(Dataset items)
○ ○ ○

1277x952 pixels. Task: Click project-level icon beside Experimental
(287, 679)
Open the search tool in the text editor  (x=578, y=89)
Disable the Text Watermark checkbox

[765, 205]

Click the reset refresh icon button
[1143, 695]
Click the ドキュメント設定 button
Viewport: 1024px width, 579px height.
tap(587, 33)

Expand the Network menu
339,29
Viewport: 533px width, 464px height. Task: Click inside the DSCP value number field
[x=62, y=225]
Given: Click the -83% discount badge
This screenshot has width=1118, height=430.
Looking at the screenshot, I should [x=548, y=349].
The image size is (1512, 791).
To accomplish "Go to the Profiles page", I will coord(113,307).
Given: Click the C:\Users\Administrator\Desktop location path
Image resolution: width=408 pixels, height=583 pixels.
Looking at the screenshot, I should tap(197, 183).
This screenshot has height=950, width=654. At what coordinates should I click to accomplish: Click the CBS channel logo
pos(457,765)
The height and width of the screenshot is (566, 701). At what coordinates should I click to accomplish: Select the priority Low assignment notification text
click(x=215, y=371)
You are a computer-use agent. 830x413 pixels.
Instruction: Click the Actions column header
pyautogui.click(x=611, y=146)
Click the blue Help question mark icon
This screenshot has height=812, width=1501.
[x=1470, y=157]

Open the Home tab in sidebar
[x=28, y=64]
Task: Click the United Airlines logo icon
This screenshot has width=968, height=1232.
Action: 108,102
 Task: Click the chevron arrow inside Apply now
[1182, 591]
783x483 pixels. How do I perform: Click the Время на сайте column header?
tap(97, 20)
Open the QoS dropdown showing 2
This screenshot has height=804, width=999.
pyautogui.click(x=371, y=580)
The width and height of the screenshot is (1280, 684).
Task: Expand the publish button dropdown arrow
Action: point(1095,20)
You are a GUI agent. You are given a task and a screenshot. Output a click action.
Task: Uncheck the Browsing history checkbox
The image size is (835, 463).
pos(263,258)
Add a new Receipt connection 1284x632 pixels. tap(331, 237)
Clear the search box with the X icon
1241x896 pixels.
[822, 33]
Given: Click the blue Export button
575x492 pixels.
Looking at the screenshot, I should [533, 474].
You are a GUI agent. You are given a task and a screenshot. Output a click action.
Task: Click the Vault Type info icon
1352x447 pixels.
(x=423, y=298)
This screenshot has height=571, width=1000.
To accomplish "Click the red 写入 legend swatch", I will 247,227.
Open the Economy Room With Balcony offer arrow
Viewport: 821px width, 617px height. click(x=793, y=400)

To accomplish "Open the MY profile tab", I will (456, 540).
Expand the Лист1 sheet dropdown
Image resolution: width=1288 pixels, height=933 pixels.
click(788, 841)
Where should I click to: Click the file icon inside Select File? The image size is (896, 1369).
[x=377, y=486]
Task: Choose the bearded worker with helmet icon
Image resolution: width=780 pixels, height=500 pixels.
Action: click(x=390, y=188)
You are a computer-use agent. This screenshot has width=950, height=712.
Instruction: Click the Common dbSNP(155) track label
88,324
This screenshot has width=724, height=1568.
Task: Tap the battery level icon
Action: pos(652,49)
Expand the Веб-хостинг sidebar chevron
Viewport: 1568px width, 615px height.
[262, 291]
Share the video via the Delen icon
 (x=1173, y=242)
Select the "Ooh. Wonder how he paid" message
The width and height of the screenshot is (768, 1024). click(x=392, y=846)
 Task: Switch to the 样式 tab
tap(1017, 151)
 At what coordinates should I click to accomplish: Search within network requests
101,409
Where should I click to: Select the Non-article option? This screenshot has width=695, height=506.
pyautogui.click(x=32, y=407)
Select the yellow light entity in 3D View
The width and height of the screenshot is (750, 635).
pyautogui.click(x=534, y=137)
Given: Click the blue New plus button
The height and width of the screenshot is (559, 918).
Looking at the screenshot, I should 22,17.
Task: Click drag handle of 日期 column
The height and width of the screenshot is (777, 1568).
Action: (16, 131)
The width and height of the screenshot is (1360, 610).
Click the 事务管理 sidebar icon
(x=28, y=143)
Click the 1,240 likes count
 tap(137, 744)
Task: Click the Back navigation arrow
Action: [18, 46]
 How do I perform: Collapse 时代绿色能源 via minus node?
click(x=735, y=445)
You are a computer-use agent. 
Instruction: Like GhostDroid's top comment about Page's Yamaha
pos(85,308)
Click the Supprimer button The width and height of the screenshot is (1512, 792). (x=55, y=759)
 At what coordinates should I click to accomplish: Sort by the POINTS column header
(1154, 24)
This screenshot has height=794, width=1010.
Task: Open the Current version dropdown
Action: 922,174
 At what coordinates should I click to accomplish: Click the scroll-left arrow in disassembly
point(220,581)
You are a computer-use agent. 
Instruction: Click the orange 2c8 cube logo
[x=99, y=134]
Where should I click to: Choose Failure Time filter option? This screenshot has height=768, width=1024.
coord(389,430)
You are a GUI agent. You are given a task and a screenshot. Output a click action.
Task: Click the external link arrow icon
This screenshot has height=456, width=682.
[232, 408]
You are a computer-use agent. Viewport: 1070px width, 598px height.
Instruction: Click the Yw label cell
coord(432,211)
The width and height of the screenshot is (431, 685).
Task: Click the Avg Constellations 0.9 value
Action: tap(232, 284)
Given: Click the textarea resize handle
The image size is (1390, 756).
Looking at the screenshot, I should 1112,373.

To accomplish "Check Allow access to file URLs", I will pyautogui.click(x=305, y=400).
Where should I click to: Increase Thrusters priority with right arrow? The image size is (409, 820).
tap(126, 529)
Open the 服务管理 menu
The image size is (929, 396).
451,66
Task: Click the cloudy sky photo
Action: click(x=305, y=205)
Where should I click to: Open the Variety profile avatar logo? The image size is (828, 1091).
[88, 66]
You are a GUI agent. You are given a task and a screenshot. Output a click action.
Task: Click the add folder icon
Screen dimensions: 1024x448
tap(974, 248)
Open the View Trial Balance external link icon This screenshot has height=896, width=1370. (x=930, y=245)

○ ○ ○

* [WHAT TO WORK ON]
Extract every line from the one containing "Instruction: Click the Yw label cell" through the last line of the data, inclusive, exactly as written.

* [RESULT]
Instruction: Click the Yw label cell
coord(432,211)
The width and height of the screenshot is (431, 685).
Task: Click the Avg Constellations 0.9 value
Action: tap(232, 284)
Given: Click the textarea resize handle
The image size is (1390, 756).
Looking at the screenshot, I should 1112,373.

To accomplish "Check Allow access to file URLs", I will pyautogui.click(x=305, y=400).
Where should I click to: Increase Thrusters priority with right arrow? The image size is (409, 820).
tap(126, 529)
Open the 服务管理 menu
The image size is (929, 396).
451,66
Task: Click the cloudy sky photo
Action: click(x=305, y=205)
Where should I click to: Open the Variety profile avatar logo? The image size is (828, 1091).
[88, 66]
You are a GUI agent. You are given a task and a screenshot. Output a click action.
Task: Click the add folder icon
Screen dimensions: 1024x448
tap(974, 248)
Open the View Trial Balance external link icon This screenshot has height=896, width=1370. (x=930, y=245)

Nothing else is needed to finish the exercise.